**Trecho selecionado**
══════════
Os hispânicos costumam ser bem mais esquentados do que os brasileiros e portugueses. Assim, também no âmbito intelectual o período de ditaduras militares foi quente. Um exemplo disso é o filósofo Jordán Bruno Genta, um apologista do Exército e da Igreja como pilares do Estado, anticomunista ferrenho e opositor da democracia – que ele acreditava levar inexoravelmente ao comunismo. Em 1943, as potências ocidentais pressionavam a Argentina para que entrasse na II Guerra junto aos Aliados, ou seja, junto com Roosevelt, Churchill e Stalin. Estava em vigência uma democracia cheia de suspeitas de fraudes, e dava-se como certa a adesão aos Aliados. Os militares argentinos então dão um golpe de Estado e mantêm a neutralidade. Nesse período, Jordán Genta vira interventor em reitorias e persegue os comunistas de dentro da universidade. A coisa naturalmente deve tê-lo deixado muito malquisto no meio.
Depois dessa ditadura, o ministro do trabalho, Perón, se elegeu e se firmou no poder por meio da democracia. Jordán Genta então apoia a Revolução Libertadora, que derruba Perón com o apoio de liberais e marxistas. As lideranças sindicais, antes empoderadas por Perón e pelos revolucionários de 43, são reprimidas. A Argentina fica conflagrada e Genta abandona o barco, acusando os libertadores de estarem mancomunados com comunistas e maçons.
Criou-se uma cátedra só para Genta, que passou a dar aulas em casa para um público seleto. No dia 27 de outubro de 1974, a caminho da missa com a família, recebeu onze tiros de um guerrilheiro comunista e morreu.
Livre exame leva ao comunismo?
Jordán Genta está sendo editado em português pelo Centro Dom Bosco. Diante do mostruário da editora, optei por um livro filosófico laico intitulado Comunismo: A inevitável consequência do livre exame protestante. A capa, provocativa, botava as imagens de Lutero e Stalin juntos. Eu, que ando meio farta da defesa da liberdade de expressão feita pelos libertários, que, ao meu ver, serve apenas para libertar dos freios democráticos a propaganda de ideias infames, comprei logo a obra. Afinal, agora só se vê um tipo de postura frente à censura: negá-la em absoluto, dizendo porém que certas falas danosas devem ser punidas sem prejuízo a liberdade de expressão. A questão é o que cada um avalia como dano digno de ser evitado: uns, que pessoas sejam pisoteadas num teatro após gritarem “fogo” em falso; outros, que transexuais se suicidem após ouvirem algo que julgam ofensivo. O princípio do dano é uma invenção do utilitarismo, uma filosofia surgida na Inglaterra no século XIX. Gera mais censura do que a Inquisição jamais sonhou; não obstante, é tida por muito natural e liberal. Qualquer coisa que prometa fugir desse âmbito intelectual conta com minha simpatia.
══════════
**Tarefas a realizar**
A – Segundo o trecho sobre Jordán Genta, em que data ele foi morto?
B – Reescreva a parte do trecho sobre Jordán Genta entre "Depois dessa ditadura, o" e "comunistas e maçons.", inclusive, trocando "Perón" por "Juan Perón".
C – Prossiga com o trecho sobre Jordán Genta, começando logo após a última frase apresentada.

**Registros de dados**
══════════
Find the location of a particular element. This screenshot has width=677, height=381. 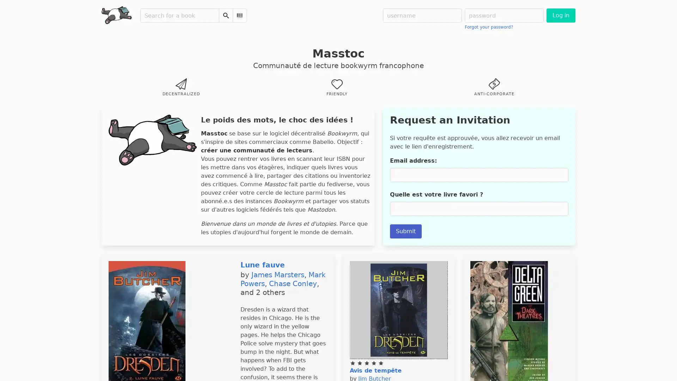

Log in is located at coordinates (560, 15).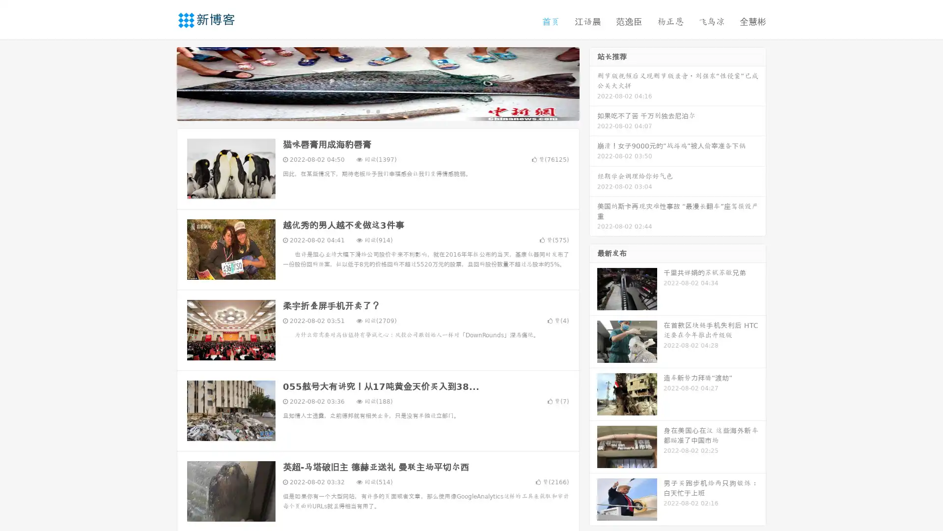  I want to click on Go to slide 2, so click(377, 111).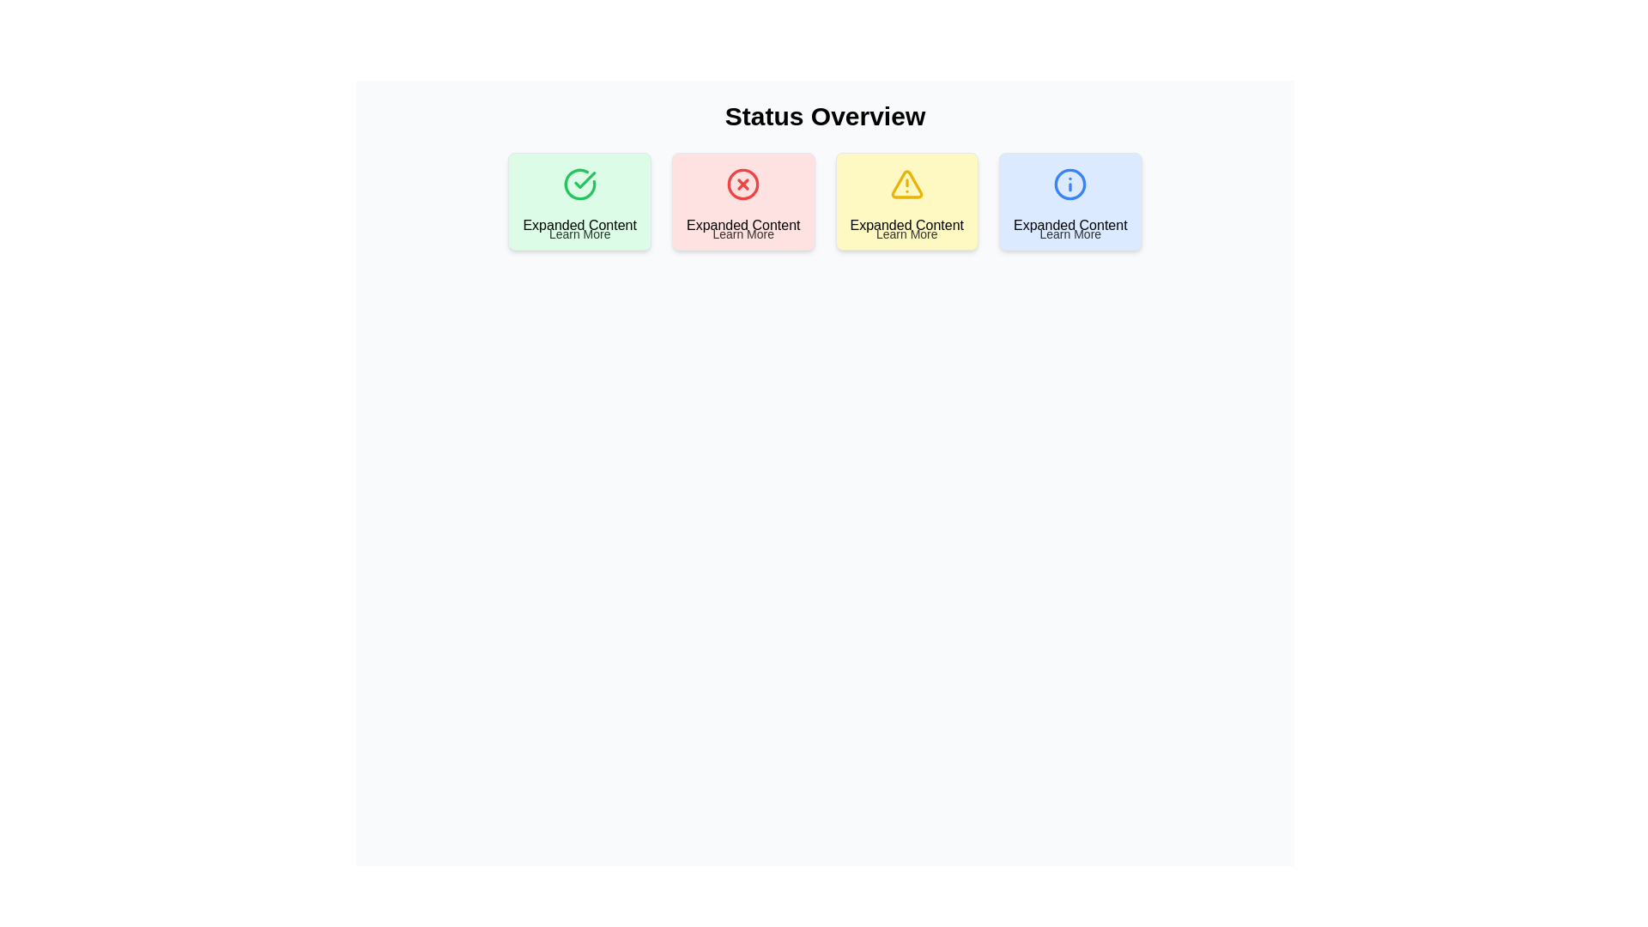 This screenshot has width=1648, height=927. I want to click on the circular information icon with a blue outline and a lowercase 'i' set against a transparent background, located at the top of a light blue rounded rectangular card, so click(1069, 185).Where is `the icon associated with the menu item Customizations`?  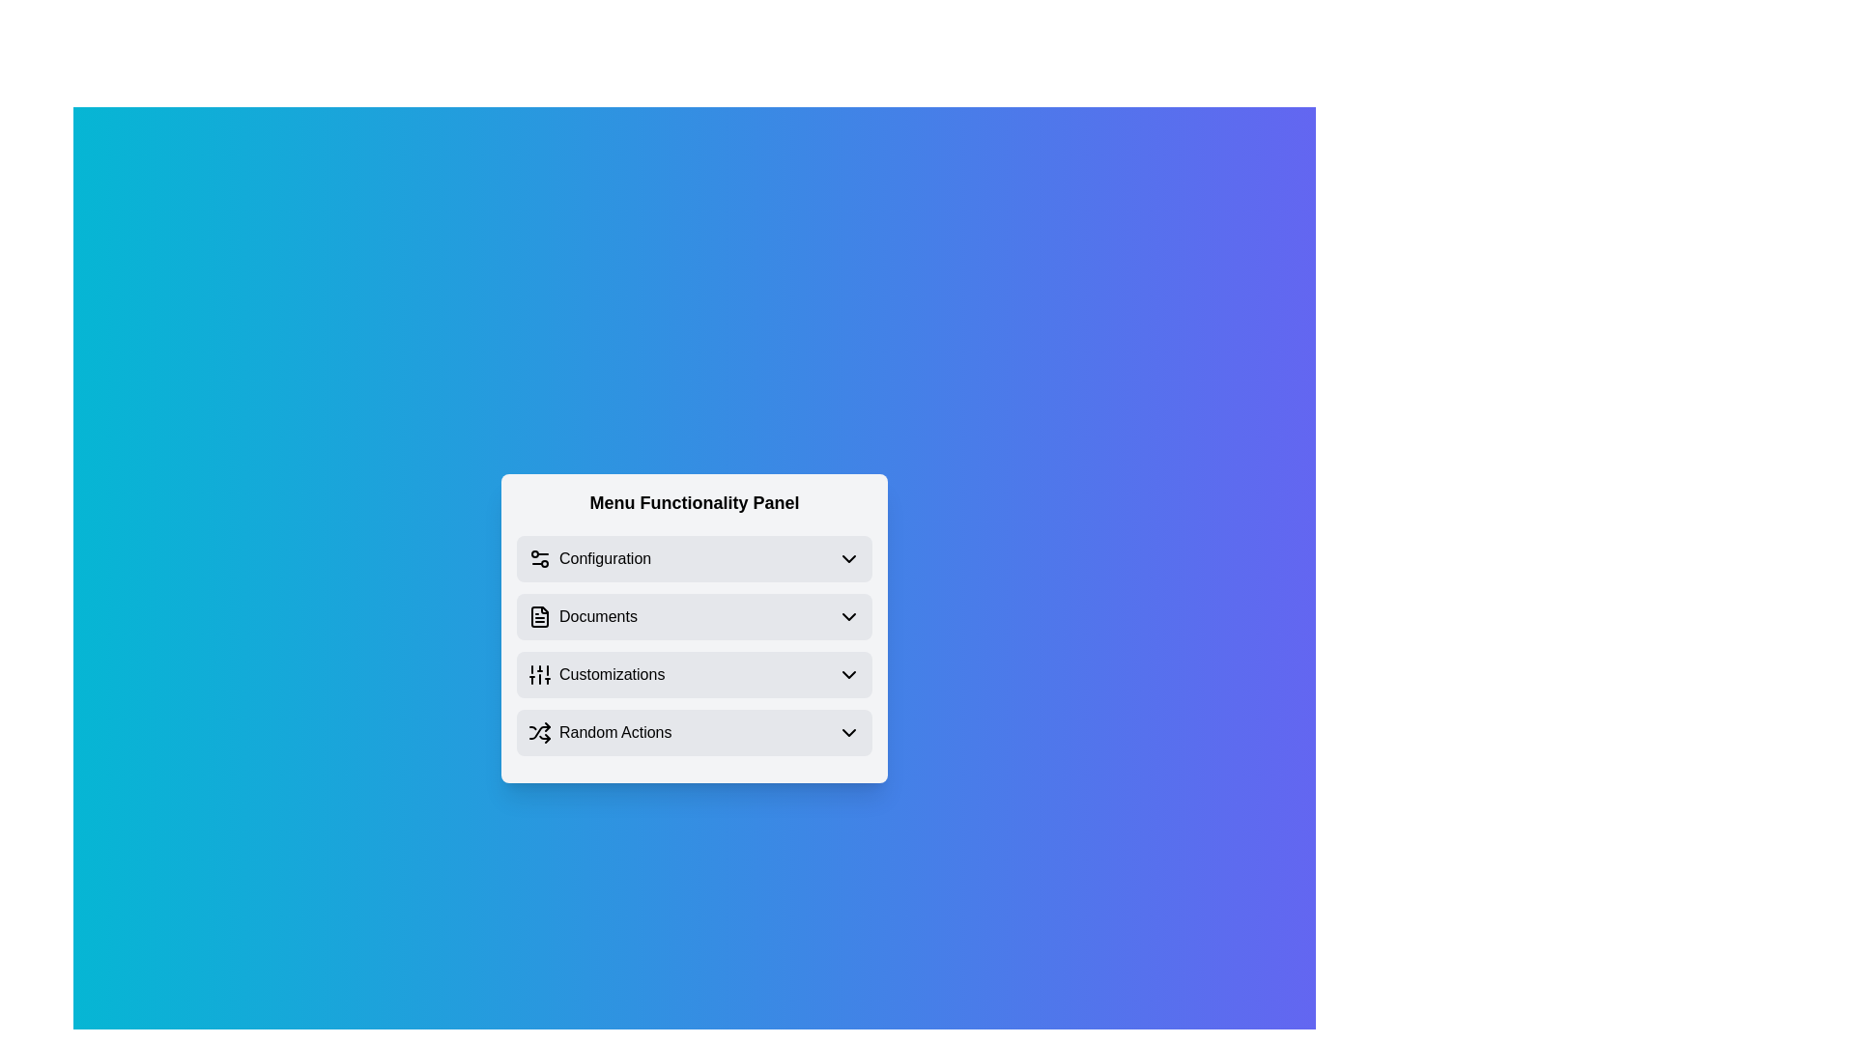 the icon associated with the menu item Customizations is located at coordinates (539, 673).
══════════
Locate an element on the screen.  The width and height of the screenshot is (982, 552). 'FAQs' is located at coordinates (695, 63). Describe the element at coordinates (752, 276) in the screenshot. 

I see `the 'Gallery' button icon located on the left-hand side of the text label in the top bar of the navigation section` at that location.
══════════
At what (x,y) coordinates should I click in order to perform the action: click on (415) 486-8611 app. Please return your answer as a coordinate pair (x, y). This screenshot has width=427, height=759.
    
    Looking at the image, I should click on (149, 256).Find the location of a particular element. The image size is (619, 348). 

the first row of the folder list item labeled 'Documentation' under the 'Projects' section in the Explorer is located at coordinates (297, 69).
══════════
**Respostas por tarefa**
A – Em 27 de outubro de 1974.

B –
Depois dessa ditadura, o ministro do trabalho, Juan Perón, se elegeu e se firmou no poder por meio da democracia. Jordán Genta então apoia a Revolução Libertadora, que derruba Juan Perón com o apoio de liberais e marxistas. As lideranças sindicais, antes empoderadas por Juan Perón e pelos revolucionários de 43, são reprimidas. A Argentina fica conflagrada e Genta abandona o barco, acusando os libertadores de estarem mancomunados com comunistas e maçons.

C –
A tese dele sobre o “livre exame protestante” é, na verdade, uma tese sobre o livre exame. Sob os seus dardos estão Lutero, mas também Descartes, que primeiro põe em dúvida a existência de Deus a fim de prová-la por meio da razão. Creio que a escolha pelo foco no protestantismo se deva à cronologia, já que Descartes veio depois da Reforma. O protestantismo de fato abriu as portas para o exame que se pretenda meramente racional e livre de toda outra autoridade. Quanto à conexão deste com o comunismo, Genta cita o texto “Da comunidade dos bens” (1535), do humanista espanhol Juan Luis Vives. Ele observara que depois de subverter toda autoridade eclesiástica e considerar que todos os homens eram iguais, o passo seguinte foi reivindicar a comunidade de todos os bens. De fato, à Reforma seguiu-se um movimento anabatista que acabou com a propriedade privada em Münster, bem como com o dinheiro, e impôs o terror à cidade. O movimento foi liderado pelo padeiro João Matthys e pelo alfaiate João de Leyden.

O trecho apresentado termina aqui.